Other people suggested a more holistic approach. “Individuals are not exposed to a single compound. We want to come up with a comprehensive view of the individual environment,” said David M. Balshaw, a program administrator at the National Institutes of Health’s National Institute of Environmental Health Sciences. Balshaw described a program on exposure biology led by NIEHS to develop new technologies and biomarkers to characterize the entire personal environment, including chemical exposures as well as dietary intake, physical activity, and psychosocial stress.
Balshaw also highlighted an NIEHS effort to improve the way biomarkers are measured. “Biomarkers in this case are not a single gene or protein,” he said. NIEHS is coming up with new ways of detecting biomarkers, focusing on arrays and other techniques to understand how the entire biological pathway responds, Balshaw noted.
Along similar lines, Dean P. Jones, a medical biochemist and professor at Emory University, pointed out that his lab can measure approximately 10,000 chemicals—including 1,500 to 2,000 metabolites—in a drop of blood in 20 minutes using high-resolution mass spectrometry. The analysis provides a “relatively complete understanding of metabolic pathways,” he said.
So far, high-resolution mass spectrometry hasn’t found its way into the clinic for routine medical exams. But Jones predicts that it might not be too long before that happens. “The methodology has been around for about 30 years,” he said, adding that it took about that long for nuclear magnetic resonance—NMR—spectrometry to go from being a basic lab research tool to the clinical imaging technique called MRI.

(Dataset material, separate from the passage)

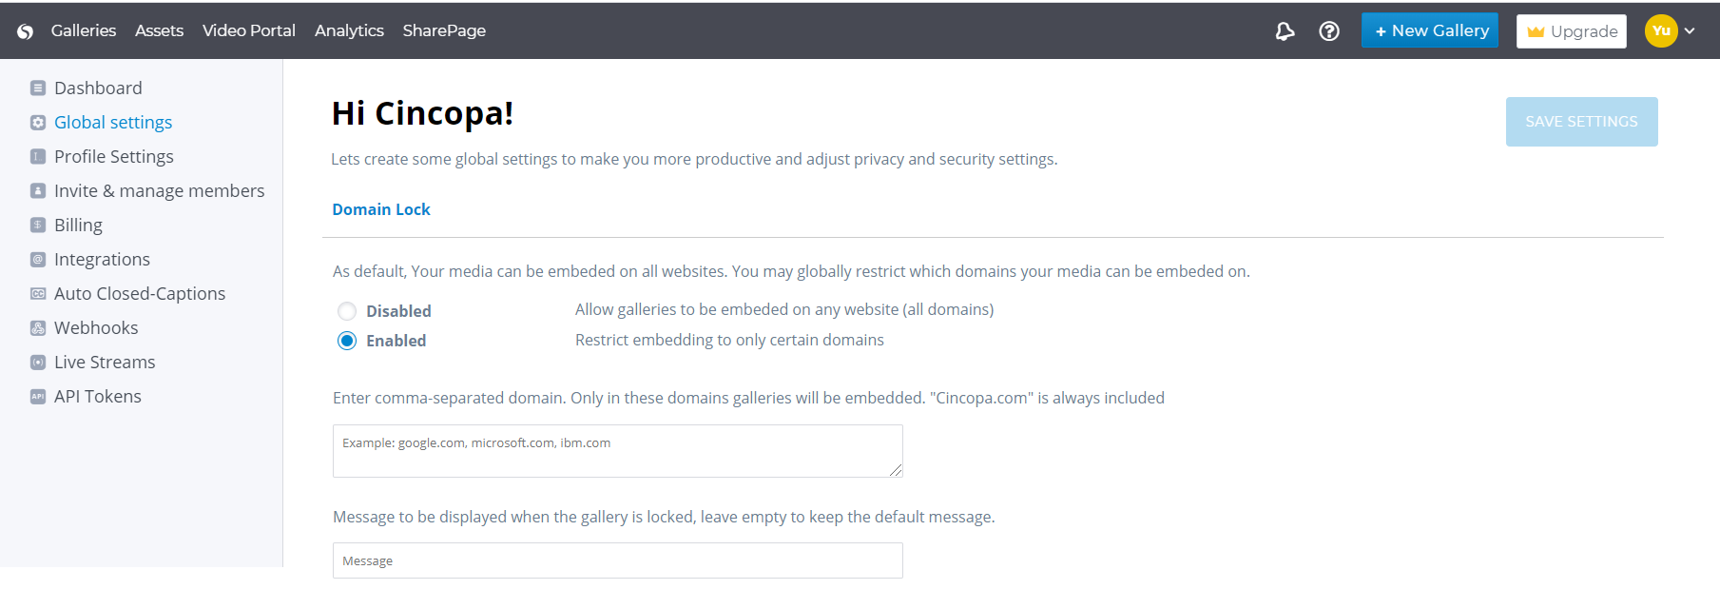The width and height of the screenshot is (1720, 609).
Task: Open the help question mark icon
Action: click(1329, 31)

Jones referred to the concept of the exposome—all of the exposures of an individual over a lifetime and how those exposures relate to disease. “If we had a system where we could collect samples and collect exposure information throughout life, then we would really have a new opportunity in terms of epidemiology to be able to look at disease associations,” he said. The biggest limitations right now are in the informatics side, he noted.
In addition to debating what to measure, workshop participants pondered how often to take samples. Biomarker concentrations vary over time, so a single spot sample doesn’t provide the whole picture, said Lesa L. Aylward, principal at the Colorado-based consulting firm Summit Toxicology. Variation is often significant within one person and within one day, she noted.

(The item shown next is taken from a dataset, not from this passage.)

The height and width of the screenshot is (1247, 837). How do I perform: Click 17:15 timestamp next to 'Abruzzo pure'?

For biomarkers related to chemical exposures, interpretation of the results “is not as simple as higher concentration equals higher exposure,” Aylward said. “If you understand the pharmacokinetics of the compound, you can improve how you use biomonitoring for patients,” she added.
In the end, there are many different needs for pesticide-specific diagnostic tools. Public health advocates are pushing EPA to require the pesticide industry to develop such tests for their products as part of the approval process. Without such requirements, diagnostic tests will not be created, the advocates say.
“If industry can’t come up with a test for pyrethroids, surely they are not going to come up with a test for the newer nicotinoids or fipronil,” a chemical used on dogs to control fleas, South Carolina’s Roberts said. “Coming up with it on their own,” he warned, “is just not going to happen.”